(MATERIAL SHOWN Opens)

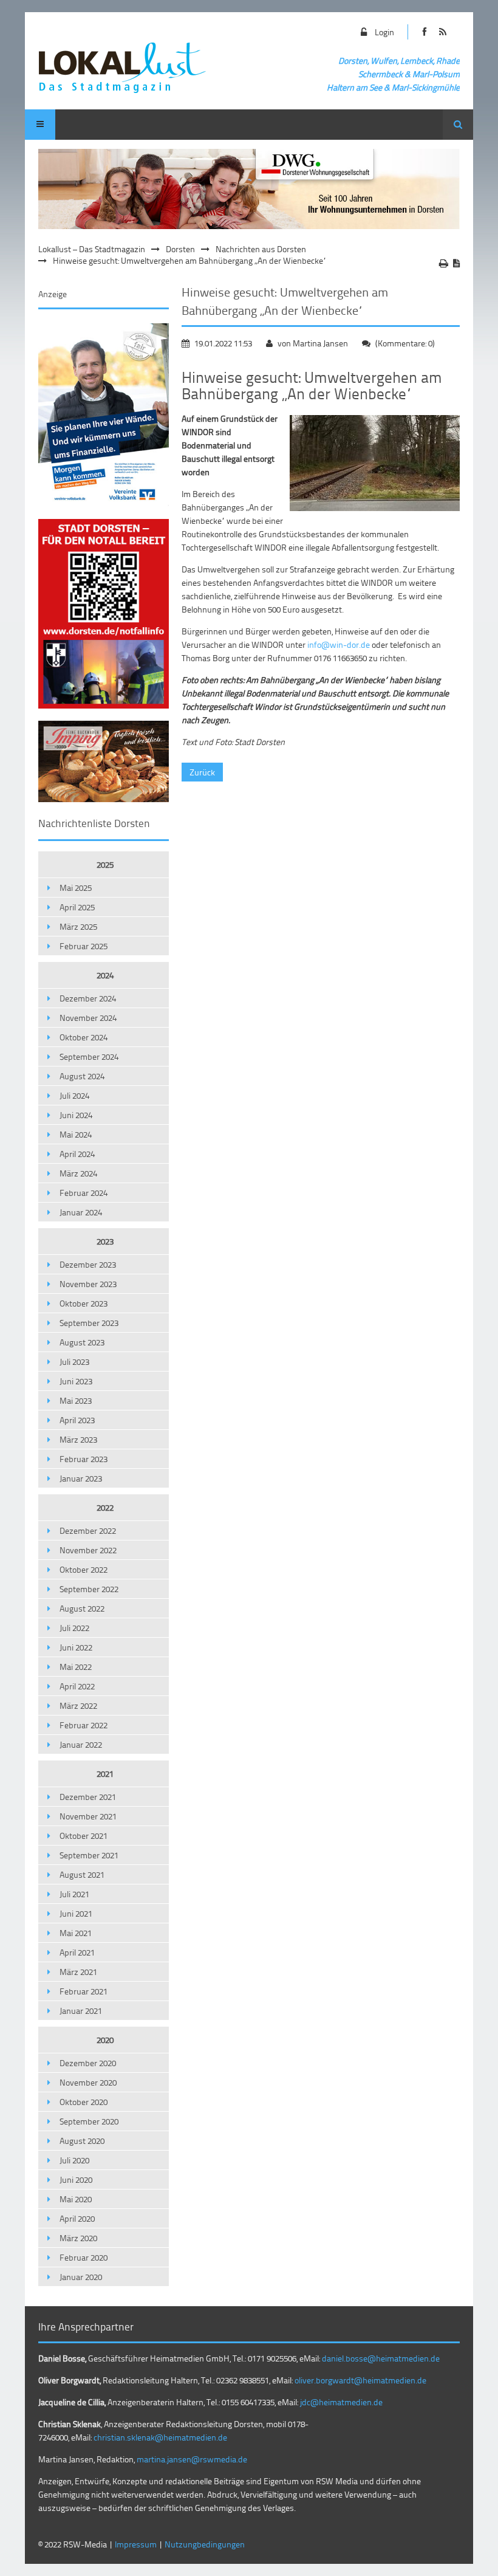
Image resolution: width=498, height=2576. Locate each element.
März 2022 (78, 1705)
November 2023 (88, 1284)
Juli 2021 (74, 1894)
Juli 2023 (74, 1361)
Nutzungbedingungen (205, 2544)
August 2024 (82, 1076)
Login (384, 32)
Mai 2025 (76, 887)
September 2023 (89, 1322)
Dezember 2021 (88, 1796)
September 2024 (89, 1056)
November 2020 (88, 2082)
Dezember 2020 (88, 2063)
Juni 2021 (76, 1913)
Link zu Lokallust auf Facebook (424, 31)
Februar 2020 (83, 2257)
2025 (105, 864)
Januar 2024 (81, 1212)
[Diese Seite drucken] (443, 263)
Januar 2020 (81, 2276)
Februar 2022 (83, 1725)
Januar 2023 (81, 1478)
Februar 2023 (83, 1459)
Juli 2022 (74, 1627)
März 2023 (78, 1439)
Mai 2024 (76, 1134)
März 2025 (78, 926)
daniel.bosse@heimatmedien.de (381, 2358)
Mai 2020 (76, 2199)
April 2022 (77, 1686)
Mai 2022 (76, 1666)
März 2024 (78, 1173)
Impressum (136, 2544)
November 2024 (88, 1017)
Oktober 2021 (83, 1835)
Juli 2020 (74, 2160)
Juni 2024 (76, 1115)
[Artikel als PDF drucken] (456, 263)
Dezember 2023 (88, 1264)
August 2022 (82, 1608)
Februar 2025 (83, 946)
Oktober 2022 (83, 1569)
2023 (105, 1241)
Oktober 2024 (83, 1037)
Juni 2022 (76, 1647)
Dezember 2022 (88, 1530)
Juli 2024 (74, 1095)
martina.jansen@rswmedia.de (192, 2459)
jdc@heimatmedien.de (341, 2402)
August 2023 (82, 1342)
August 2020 (82, 2140)
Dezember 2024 (88, 998)
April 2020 (77, 2218)
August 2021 (82, 1874)
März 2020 (78, 2238)
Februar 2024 (83, 1192)
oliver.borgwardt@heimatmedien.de (360, 2380)
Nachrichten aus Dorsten (261, 249)
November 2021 (88, 1816)
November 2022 (88, 1550)
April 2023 (77, 1420)
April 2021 (77, 1952)
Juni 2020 (76, 2179)
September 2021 (89, 1855)
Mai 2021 (76, 1933)
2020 (105, 2039)
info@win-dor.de (338, 644)
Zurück (202, 772)
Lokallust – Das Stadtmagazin (91, 249)
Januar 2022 (81, 1744)
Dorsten (180, 249)
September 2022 (89, 1589)
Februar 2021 (83, 1991)
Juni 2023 (76, 1381)
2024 (105, 975)
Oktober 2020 (83, 2101)
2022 (105, 1507)
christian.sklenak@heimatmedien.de (160, 2437)
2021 (105, 1773)
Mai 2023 (76, 1400)
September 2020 (89, 2121)
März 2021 (78, 1971)
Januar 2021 (81, 2010)
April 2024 (77, 1153)
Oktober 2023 (83, 1303)
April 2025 (77, 907)
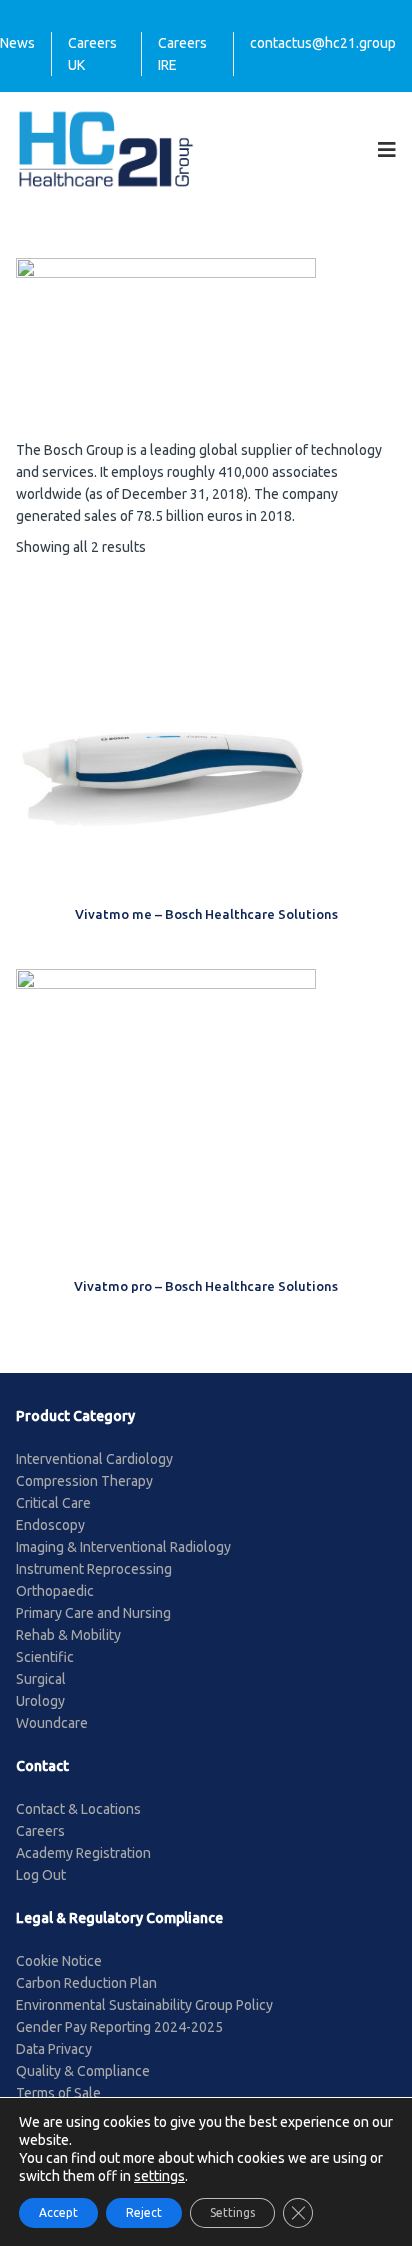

(MATERIAL SHOWN Closes)

BRIEF.
Check how many lines in the entries contain "Juni", and reply with that number alone.

TASK SOLUTION.
5